Just a day after conceding that he was unlikely to become the Democratic Party's presidential nominee, Bernie Sanders was back on the campaign trail. The morning session of the National Association of Latino Elected and Appointed Officials' annual D.C. conference was treated like any other candidate event, with Secret Service agents poring over the bags of lawmakers, and flanking the stage where Sanders -- introduced as a presidential candidate -- promised "brief remarks."

Over 20 minutes, the senator from Vermont recapitulated the main points of his campaign, honed after weeks of stumping for Latino voters in California. More than a few audience members hoisted their phones to livestream Sanders's pitch to "end private ownership of prisons and detention centers," to act on immigration reform by executive order if Congress did not and to defeat Republican Donald Trump.

"The American people in 2016 are not going to vote for a candidate who insults Muslims and Latinos and women and African Americans," Sanders said.

Sanders touched on only one issue he could directly affect in the Senate: Puerto Rico's $70 billion debt, and the Republican-led proposal to put the unincorporated U.S. territory under the control of a sort of emergency board.

"We are taking away virtually all of the political and democratic rights of the people of Puerto Rico," he said. "We are treating them as an absolute colony. We are giving them a financial control board, it will be a seven-member board, and four of those members. And from everything we understand, those four members will have unbelievable power over the people of Puerto Rico. They will be able to cut health care. They will be able to cut education. There is some discussion about even lowering the minimum wage."

For the past month, and even since he lost Puerto Rico's primary to Hillary Clinton, Sanders has been asking Democratic colleagues to abandon the Republican plan and instead support his alternative, which would require the Federal Reserve to buy Puerto Rico's debt.

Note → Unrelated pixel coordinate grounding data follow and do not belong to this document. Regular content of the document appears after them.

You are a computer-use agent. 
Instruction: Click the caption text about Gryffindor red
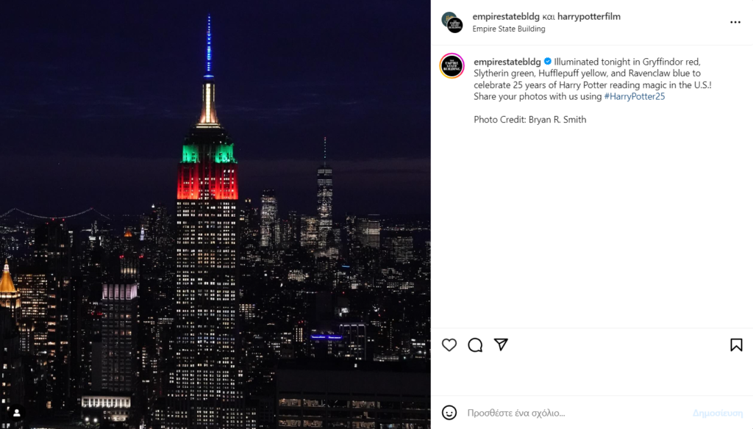[593, 79]
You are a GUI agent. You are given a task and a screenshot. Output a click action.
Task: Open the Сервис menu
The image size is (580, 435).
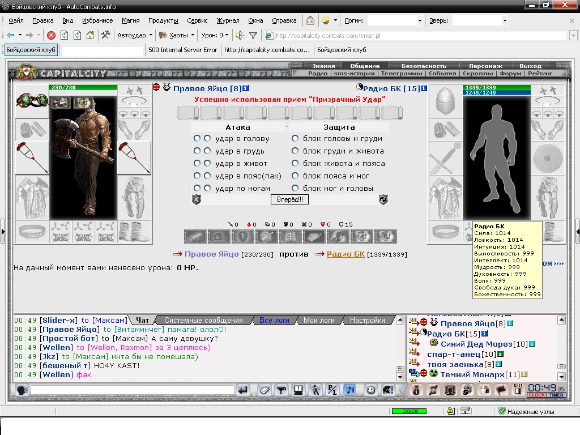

"If the Federal Reserve could provide $23 billion in total loans with interest rates as low as 0.25 percent to the Arab Banking Corporation and central banks around the world eight years ago, it can facilitate an orderly debt restructuring for Puerto Rico," he wrote in a May 23 letter to senators.

At the NALEO conference, Sanders framed this as a moral choice. "Vulture funds have been buying up funds for pennies at the dollar," he said. "What they now want to do is get 100 percent of what the bonds are worth at very, very high interest rates. I believe it is immoral to give Wall Street speculators large profits literally on the backs of the poor and small children."

Neither Clinton, the presumptive Democratic presidential nominee, nor Trump, the presumptive GOP nominee, is scheduled to speak at the conference. Later Thursday, NALEO members will hear from Housing Secretary Julian Castro and Labor Secretary Tom Perez, both considered potential Democratic candidates for vice president. They also will hear from Libertarian presidential nominee Gary Johnson.